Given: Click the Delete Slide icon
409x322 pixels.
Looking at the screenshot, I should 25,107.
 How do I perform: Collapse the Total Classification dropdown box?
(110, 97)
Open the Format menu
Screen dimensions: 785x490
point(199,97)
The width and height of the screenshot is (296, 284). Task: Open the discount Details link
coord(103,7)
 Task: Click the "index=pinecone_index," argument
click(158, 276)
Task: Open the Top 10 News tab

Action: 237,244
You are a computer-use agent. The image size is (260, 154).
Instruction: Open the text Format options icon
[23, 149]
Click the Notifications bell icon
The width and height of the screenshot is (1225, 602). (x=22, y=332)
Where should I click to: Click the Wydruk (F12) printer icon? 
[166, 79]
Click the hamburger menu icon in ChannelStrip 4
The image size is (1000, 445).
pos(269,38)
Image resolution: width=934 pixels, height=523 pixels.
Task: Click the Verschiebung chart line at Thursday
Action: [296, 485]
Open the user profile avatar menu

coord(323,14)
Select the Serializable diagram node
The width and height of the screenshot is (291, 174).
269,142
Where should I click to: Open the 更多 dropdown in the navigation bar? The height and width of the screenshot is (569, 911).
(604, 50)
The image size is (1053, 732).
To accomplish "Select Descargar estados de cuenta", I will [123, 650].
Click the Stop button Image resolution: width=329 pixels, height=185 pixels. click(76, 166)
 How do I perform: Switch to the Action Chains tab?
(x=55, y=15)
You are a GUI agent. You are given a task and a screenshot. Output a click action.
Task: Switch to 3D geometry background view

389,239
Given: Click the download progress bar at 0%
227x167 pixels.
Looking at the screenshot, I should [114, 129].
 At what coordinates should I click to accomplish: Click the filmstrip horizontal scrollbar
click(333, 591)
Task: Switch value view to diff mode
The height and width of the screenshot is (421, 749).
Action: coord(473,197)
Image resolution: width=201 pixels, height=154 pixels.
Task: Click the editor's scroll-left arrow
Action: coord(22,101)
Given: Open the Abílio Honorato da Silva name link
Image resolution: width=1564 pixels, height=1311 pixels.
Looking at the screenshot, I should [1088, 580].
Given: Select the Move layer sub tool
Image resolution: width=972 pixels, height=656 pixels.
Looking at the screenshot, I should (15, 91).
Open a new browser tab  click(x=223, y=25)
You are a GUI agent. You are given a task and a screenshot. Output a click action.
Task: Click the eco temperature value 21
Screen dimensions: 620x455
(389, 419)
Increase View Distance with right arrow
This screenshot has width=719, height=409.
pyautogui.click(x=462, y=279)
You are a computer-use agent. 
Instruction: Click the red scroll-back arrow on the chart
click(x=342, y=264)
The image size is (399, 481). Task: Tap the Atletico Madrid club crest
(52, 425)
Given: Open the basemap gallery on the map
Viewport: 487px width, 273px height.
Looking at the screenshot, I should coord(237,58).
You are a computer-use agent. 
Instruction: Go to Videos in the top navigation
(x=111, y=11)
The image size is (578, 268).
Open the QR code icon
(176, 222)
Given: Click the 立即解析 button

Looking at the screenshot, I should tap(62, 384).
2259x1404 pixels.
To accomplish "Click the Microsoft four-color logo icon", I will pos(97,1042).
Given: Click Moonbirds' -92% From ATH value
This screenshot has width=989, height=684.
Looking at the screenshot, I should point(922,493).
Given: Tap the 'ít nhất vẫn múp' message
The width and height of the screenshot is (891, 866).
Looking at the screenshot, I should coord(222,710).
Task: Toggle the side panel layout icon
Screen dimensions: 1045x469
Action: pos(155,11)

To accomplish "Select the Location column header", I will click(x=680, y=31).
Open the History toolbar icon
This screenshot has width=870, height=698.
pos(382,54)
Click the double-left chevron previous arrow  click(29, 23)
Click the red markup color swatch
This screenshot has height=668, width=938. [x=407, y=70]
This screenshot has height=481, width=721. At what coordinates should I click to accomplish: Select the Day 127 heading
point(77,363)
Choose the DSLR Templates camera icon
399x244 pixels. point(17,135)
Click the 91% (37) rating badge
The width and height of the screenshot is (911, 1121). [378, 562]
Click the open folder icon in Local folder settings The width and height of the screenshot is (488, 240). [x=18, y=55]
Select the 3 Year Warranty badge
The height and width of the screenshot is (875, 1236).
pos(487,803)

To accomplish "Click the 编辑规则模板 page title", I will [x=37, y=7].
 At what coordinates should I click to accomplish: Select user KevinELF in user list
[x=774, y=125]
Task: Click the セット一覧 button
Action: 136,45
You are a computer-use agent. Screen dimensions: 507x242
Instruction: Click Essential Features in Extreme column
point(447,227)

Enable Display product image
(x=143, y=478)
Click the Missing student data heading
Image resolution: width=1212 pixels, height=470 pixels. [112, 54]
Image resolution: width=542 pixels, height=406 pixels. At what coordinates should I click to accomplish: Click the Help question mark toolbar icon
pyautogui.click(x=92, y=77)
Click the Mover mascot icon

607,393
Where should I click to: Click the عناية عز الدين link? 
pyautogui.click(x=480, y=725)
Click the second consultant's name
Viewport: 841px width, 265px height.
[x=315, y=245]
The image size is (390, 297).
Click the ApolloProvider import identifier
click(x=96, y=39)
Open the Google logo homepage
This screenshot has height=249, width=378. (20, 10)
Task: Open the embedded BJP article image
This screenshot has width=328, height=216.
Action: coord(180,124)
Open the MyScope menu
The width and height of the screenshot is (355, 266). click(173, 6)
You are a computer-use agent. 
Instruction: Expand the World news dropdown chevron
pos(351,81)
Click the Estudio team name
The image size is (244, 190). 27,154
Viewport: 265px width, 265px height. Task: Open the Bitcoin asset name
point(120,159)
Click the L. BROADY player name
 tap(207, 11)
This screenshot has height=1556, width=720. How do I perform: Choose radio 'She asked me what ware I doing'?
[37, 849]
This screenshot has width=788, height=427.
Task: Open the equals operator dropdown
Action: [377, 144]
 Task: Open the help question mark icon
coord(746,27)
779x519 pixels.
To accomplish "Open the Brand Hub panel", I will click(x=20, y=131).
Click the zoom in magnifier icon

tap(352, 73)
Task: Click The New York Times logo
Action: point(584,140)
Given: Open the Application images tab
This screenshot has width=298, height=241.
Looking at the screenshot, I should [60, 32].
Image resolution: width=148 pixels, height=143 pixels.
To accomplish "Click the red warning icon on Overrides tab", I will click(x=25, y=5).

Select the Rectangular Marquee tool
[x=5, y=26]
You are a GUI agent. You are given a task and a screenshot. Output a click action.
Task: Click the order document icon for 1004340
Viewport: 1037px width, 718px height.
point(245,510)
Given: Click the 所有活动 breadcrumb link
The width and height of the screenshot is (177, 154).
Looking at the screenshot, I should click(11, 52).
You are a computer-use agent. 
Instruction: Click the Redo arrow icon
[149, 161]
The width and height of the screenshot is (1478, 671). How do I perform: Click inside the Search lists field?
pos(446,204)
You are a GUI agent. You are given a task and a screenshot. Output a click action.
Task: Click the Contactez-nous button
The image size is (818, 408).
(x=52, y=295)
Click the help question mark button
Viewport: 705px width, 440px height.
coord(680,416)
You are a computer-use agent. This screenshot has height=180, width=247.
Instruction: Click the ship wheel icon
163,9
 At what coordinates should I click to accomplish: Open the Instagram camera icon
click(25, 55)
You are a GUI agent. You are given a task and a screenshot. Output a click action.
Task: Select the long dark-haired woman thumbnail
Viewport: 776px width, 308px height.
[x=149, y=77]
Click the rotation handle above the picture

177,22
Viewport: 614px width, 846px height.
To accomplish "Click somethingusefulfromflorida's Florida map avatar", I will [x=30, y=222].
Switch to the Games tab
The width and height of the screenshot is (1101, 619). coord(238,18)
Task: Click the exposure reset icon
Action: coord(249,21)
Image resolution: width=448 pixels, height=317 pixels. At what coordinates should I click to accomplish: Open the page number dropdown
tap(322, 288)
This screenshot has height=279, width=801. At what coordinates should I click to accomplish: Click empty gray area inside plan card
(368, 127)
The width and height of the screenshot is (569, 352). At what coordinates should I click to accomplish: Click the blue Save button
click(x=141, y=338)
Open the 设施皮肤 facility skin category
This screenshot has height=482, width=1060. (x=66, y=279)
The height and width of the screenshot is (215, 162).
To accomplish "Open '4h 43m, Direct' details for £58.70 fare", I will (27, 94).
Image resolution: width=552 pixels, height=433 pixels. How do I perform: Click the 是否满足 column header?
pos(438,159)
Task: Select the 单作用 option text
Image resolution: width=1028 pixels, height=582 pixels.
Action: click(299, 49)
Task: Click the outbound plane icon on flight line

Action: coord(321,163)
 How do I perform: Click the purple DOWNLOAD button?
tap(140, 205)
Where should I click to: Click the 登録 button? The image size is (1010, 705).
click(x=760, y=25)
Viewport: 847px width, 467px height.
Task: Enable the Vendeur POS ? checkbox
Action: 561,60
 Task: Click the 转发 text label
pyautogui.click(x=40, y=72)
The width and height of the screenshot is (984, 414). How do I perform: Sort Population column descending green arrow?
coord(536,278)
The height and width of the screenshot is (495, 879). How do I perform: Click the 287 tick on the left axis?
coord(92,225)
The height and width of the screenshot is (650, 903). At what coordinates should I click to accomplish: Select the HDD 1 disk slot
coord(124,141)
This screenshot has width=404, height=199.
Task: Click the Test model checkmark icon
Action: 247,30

> _Brief_:
Your answer should consist of copies of the lines above that include the string "value".

> _Task answer_:
Task: Switch value view to diff mode
Task: Click the eco temperature value 21
Given: Click Moonbirds' -92% From ATH value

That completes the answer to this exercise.